DESCRIPTION OF THE TASK: Please repeat the records starting with the line with "You are a computer-use" and going on through the line with "tap(756, 780)", changing "info icon" to "help icon" and keeping everything else the same. Leave the pictures out of your answer.

RECORD EXTRACTS:

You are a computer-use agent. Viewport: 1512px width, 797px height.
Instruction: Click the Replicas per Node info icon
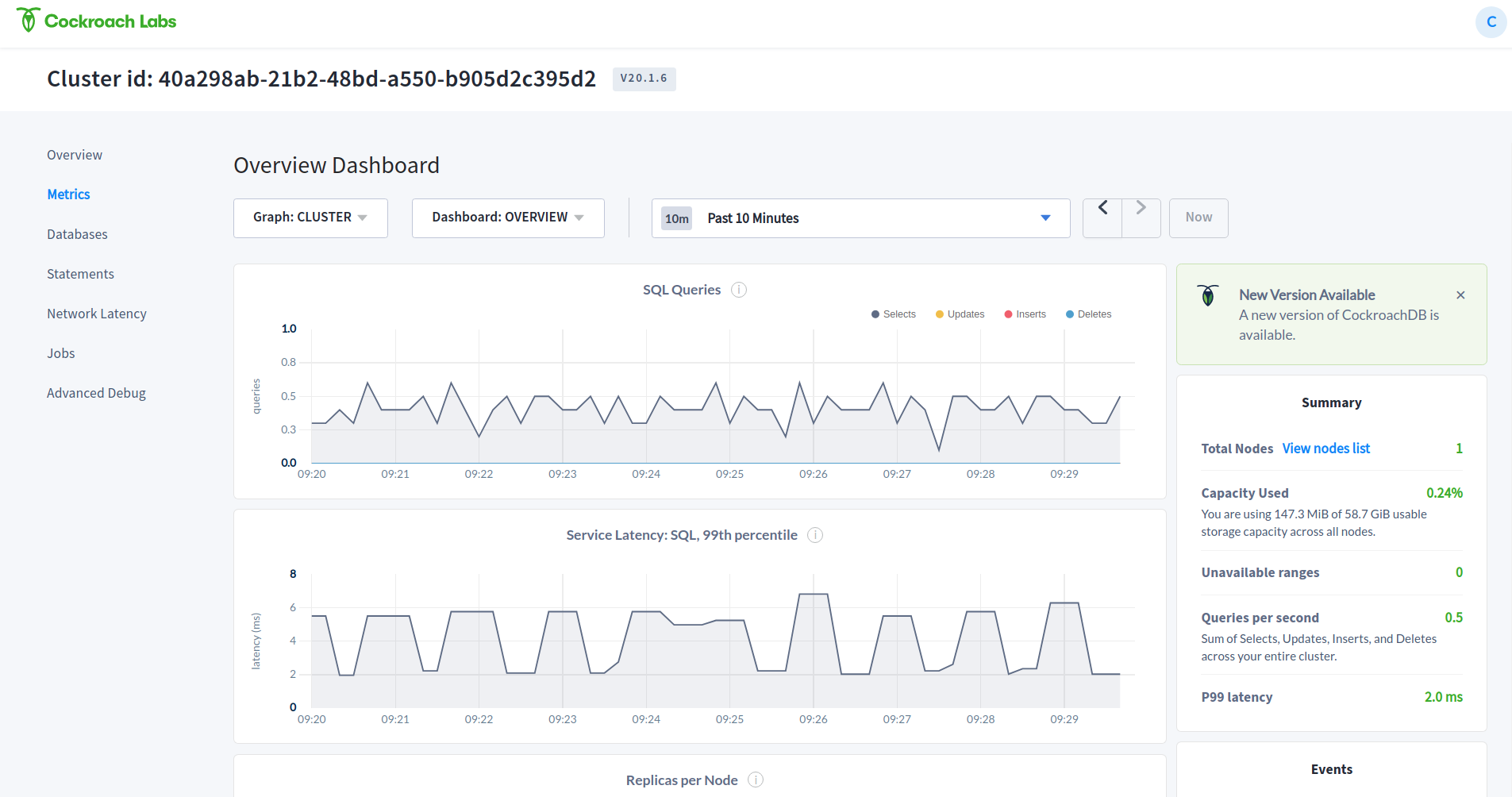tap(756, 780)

* * *

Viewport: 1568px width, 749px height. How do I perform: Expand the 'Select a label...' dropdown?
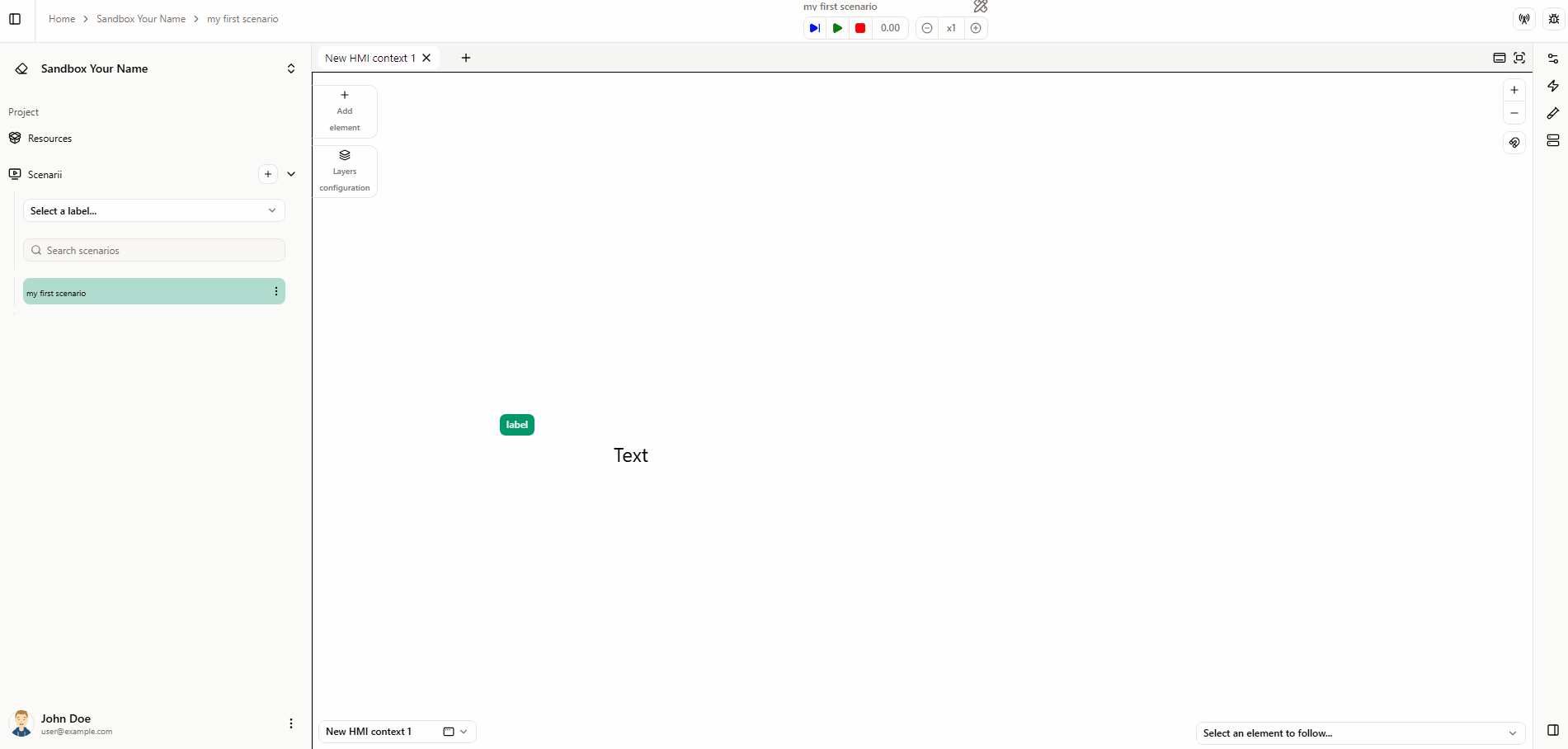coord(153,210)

OUTPUT FOR THIS EXERCISE:
You are a computer-use agent. Viewport: 1512px width, 797px height.
Instruction: Click the Replicas per Node help icon
tap(756, 780)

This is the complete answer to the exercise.